Les arguments de la volonté de livrer une pensée plus conforme à la réalité, une pensée plus sincère, sont acceptables pour expliquer l’intervention de Chirac. Le constat est que les réactions ont été beaucoup plus diverses qu’on aurait pu craindre. Il y a eu beaucoup plus de réactions d’approbation qu’attendu et le torrent de réactions défavorables et ricanantes a été maigrelet. Les officiels américains ont été particulièrement discrets comme si, en fait, la question abordée par Chirac ne concernait pas les USA.

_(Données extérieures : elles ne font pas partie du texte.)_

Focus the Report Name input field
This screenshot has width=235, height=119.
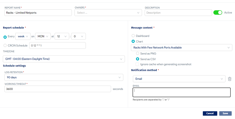38,13

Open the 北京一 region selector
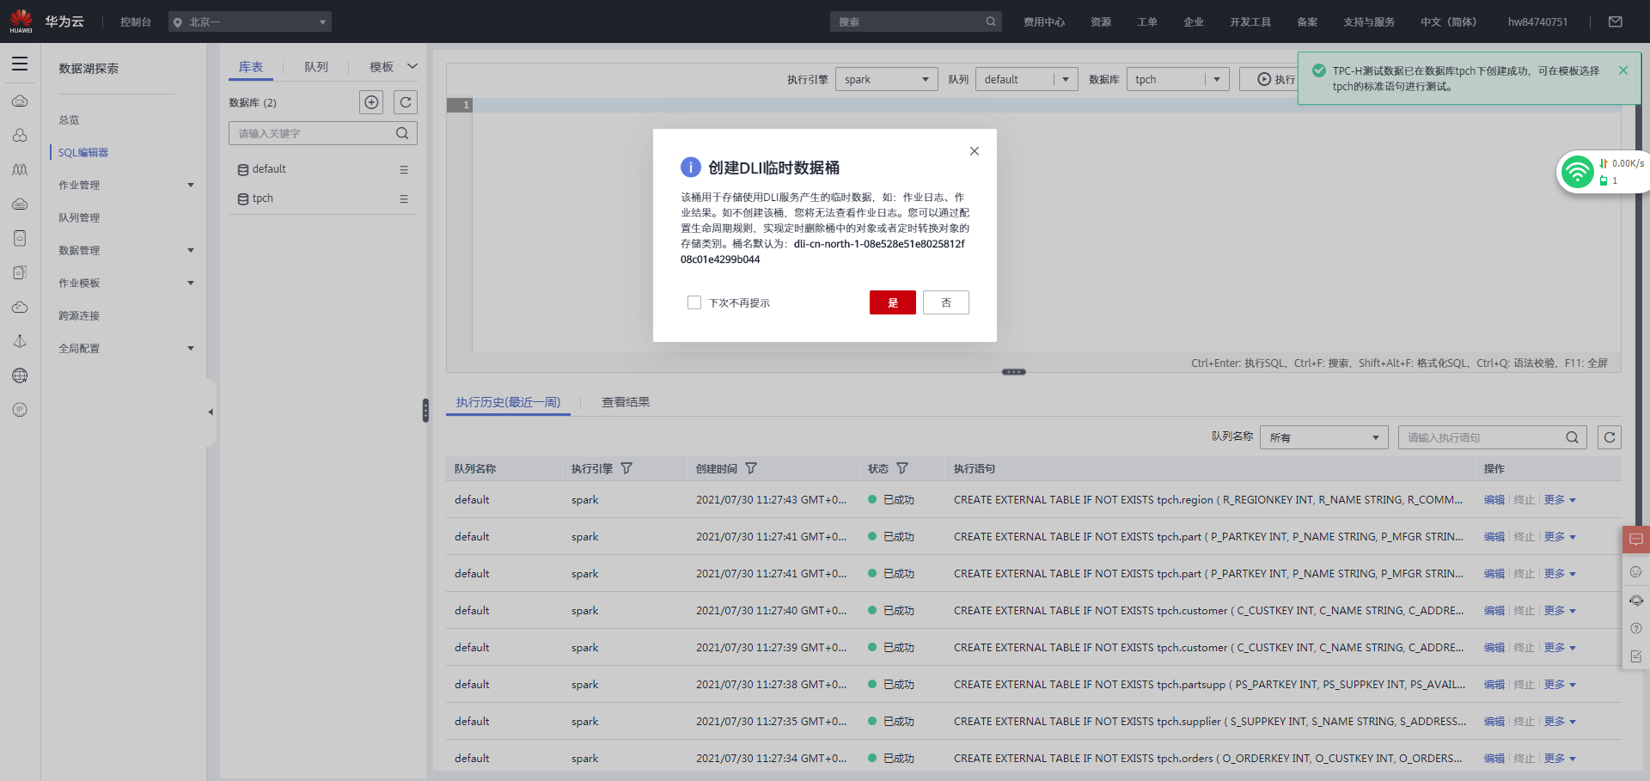250,21
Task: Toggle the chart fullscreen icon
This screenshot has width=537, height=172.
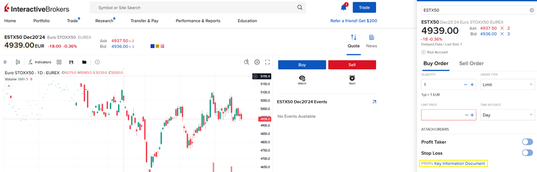Action: [268, 62]
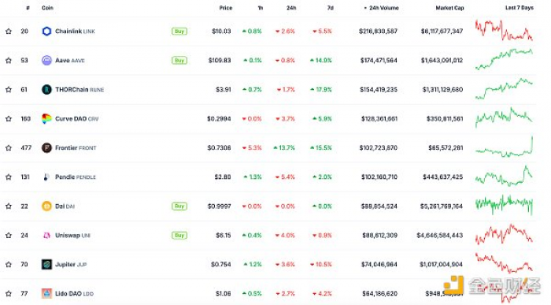The height and width of the screenshot is (305, 551).
Task: Sort by the 24h Volume column
Action: point(381,8)
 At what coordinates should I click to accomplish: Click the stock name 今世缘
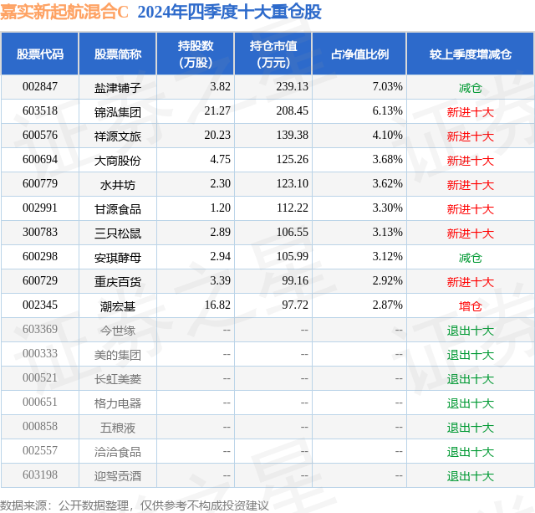pos(118,331)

(C’est un peu le cas d’ailleurs : les USA ayant décidé leur politique sur quelques principes intangibles, dont l’un est que l’Iran n’aura pas d’arme nucléaire point final, toute discussion concernant ces principes est inutile. Il n’est même pas nécessaire de s’exclamer à propos de Chirac. On s’en tient aux mises au point officielles françaises selon lesquelles rien n’est changé dans la politique des Occidentaux et l’affaire est entendue. De ce côté, comme par bien d’autres aspects, l’administration GW est du type autiste.)

L’effet des déclarations de Chirac doit être évalué au niveau des psychologies, par rapport au conformisme de fer qui est généralement observé. Ces déclarations constituent une brèche considérable, non parce qu’elles apporteraient une nouveauté (l’article ci-dessus, de l’IHT, montre que l’appréciation de Chirac est sans doute majoritaire) mais parce qu’elles devraient susciter une certaine audace dans les attitudes privées et semi-publiques, mais sans doute pas dans les déclarations publiques, — on veut dire : audace d’exprimer à voix haute ou clairement écrit sur le papier ce qui est ainsi en général accepté.

Il n’y a rien de révolutionnaire dans les déclarations de Chirac. On hésiterait même à qualifier de révolutionnaire cette démarche de les avoir faites ; tout juste y aurait-il une certaine ingénuité et un certain goût de la provocation (à l’encontre des Anglo-Saxons et de Sarkozy, dans le désordre) de la part de Chirac.

(Par ailleurs, et justement s’il s’agit de gêner Sarkozy, — le domaine de la politique extérieure est idéal pour cela, — il faut s’attendre à d’autres “sorties”, bons mots, soi-disant “gaffes”, etc., de Chirac dans les prochaines semaines.)

Mais l’époque est si complètement sclérosée, “rigidifiée” à l’image d’un conformisme qui peut être comparé à une névrose comme nous l’avons suggéré, que la simple démarche de la sincérité, même avec des arrière-pensées, est explosive. Ce qui est intéressant, et rassurant, c’est la maigre résistance opposée à cette sincérité. C’est comme si, un bref instant, il y avait une libération avec l’autorisation un instant volée de pouvoir dire ce qu’on pense et d’honorer la vérité.

Nous croyons que cette sorte de coups de boutoir ne reste pas sans effet. Ils font évoluer l’attitude psychologique, d’une façon éventuellement insensible mais certaine.